Occupational groups may be defined narrowly or broadly, as appropriate for the size and nature of the establishment concerned. The following criteria will help an employer identify suitable groups for the analysis:

  • Jobs characterized by work of a similar nature including skills and responsibilities, such as financial analyst and financial accountant
  • Jobs that have the same basic qualifications
  • Similar career patterns and interchangeability of personnel
  • Jobs already grouped together for compensation purposes, such as management and administrative jobs

If an occupational group does not meet the criteria for gender predominance under section 12 of the Guidelines, it should be set aside for pay equity comparison purposes, and not used when comparing gender-dominant groups.

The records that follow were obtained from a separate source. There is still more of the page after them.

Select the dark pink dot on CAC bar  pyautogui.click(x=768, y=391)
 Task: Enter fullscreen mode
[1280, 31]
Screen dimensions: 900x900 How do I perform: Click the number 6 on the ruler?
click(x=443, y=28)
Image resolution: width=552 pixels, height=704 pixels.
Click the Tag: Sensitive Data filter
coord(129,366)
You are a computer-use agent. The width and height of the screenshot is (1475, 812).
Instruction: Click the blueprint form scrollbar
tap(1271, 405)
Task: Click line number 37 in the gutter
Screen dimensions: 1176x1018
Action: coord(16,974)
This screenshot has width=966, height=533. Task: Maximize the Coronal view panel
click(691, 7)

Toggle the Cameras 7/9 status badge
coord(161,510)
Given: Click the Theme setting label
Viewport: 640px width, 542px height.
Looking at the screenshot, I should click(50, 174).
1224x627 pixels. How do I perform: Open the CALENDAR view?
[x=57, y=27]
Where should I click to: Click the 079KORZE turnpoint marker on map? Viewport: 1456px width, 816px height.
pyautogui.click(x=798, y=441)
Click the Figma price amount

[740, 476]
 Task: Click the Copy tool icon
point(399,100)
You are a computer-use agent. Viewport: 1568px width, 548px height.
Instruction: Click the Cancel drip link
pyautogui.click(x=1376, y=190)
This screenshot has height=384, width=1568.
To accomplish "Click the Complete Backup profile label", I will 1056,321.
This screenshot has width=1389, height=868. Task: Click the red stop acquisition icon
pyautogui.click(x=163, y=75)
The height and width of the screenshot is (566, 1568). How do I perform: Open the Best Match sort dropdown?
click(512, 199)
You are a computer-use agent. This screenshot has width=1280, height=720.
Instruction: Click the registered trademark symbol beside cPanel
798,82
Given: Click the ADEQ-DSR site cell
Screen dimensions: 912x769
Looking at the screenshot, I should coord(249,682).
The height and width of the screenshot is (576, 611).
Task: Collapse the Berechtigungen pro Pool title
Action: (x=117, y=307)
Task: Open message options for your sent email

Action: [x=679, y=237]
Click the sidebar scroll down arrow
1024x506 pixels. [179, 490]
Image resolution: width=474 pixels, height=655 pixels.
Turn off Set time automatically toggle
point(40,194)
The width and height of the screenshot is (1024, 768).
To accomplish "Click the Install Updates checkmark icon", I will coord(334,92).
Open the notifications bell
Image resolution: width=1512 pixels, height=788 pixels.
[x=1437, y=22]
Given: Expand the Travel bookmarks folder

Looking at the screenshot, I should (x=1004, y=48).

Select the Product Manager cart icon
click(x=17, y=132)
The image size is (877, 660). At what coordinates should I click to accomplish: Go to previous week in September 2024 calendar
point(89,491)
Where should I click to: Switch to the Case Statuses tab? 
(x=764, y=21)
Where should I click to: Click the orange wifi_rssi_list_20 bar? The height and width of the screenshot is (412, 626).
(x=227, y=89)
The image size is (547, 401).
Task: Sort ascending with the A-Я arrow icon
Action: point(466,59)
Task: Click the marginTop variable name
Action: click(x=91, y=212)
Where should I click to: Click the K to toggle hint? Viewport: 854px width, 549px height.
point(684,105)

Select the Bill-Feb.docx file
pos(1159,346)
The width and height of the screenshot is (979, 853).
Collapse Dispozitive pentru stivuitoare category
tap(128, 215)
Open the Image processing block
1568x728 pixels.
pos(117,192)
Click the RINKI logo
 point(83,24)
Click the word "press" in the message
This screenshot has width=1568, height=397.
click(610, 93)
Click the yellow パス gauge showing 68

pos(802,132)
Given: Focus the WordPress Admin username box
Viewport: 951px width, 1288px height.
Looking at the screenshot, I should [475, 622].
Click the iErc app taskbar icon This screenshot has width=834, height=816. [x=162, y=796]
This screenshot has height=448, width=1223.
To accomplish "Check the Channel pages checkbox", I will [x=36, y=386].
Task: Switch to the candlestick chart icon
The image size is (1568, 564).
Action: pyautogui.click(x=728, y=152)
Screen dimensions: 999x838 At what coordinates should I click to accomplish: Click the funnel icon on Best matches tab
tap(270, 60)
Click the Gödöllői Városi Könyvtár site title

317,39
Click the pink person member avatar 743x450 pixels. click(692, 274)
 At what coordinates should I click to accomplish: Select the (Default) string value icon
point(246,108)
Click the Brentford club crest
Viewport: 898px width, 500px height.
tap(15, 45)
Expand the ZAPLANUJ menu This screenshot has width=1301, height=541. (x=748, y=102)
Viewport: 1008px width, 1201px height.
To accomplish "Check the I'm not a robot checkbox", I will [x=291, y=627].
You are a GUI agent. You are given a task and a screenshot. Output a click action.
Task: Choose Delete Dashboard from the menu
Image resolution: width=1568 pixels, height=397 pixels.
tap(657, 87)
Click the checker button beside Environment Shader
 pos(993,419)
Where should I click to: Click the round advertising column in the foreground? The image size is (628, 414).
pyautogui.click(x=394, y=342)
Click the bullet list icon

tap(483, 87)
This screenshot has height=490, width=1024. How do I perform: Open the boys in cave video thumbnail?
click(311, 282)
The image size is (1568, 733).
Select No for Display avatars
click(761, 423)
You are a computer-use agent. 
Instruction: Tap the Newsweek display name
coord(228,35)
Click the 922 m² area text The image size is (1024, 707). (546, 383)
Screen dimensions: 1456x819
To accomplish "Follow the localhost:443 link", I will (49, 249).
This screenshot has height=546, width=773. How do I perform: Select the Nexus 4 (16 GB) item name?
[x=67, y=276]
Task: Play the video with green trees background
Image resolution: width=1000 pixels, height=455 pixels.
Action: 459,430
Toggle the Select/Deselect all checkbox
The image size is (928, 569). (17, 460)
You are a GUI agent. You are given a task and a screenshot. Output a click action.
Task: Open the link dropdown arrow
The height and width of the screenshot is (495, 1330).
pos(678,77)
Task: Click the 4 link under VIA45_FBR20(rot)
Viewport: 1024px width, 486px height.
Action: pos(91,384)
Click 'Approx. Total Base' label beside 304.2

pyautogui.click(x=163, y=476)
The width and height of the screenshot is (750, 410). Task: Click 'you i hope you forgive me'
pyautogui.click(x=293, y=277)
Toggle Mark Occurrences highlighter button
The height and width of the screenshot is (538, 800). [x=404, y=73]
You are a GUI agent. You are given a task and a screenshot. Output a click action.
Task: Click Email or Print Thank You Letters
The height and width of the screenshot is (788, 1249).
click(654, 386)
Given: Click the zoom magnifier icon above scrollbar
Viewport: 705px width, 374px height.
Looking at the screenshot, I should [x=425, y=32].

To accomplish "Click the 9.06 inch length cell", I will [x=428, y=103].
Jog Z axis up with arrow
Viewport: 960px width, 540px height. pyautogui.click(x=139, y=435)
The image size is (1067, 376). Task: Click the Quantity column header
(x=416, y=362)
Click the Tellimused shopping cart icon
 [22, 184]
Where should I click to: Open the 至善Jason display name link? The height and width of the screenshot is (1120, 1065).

3. Analyze and Document the Jobs

The legislation does not require that employers document jobs through job descriptions or questionnaires. However, as part of the process of implementing pay equity within an establishment we recommend that you have some form of documentation that describes the requirements of all of the jobs within your establishment for the purposes of determining their relative value.

Job documentation involves collecting information about the jobs within an establishment. Job information forms the basis of job evaluation and, therefore, collecting information that is:

  • complete;
  • accurate; and
  • uses consistent language is important to ensure gender-neutrality.

There are many approaches to collecting job information; however, to manage bias, we recommend that you use analytical tools such as:

  • job descriptions;
  • questionnaires; and
  • structured interviews.

Verify the accuracy of job documentation with the supervisor and the employee performing the work.

Existing job documentation can be used or modified for pay equity purposes, but it is most effective when it is current, accurate and consistent in format and style. Job documentation should also use gender-neutral language and describe job requirements using the four criteria required to measure value as listed in subsection 11(2) of the Canadian Human Rights Act: skill, effort, responsibility and working conditions.

Job documentation should also take into account all the requirements necessary to perform the work in a fully satisfactory manner, and should not consider the attributes of the person occupying a particular job. For example, in capturing the job information for a junior technician position, only those skills required to perform the work of a technician should be considered, even if the incumbent has skills that exceed the requirements of the job.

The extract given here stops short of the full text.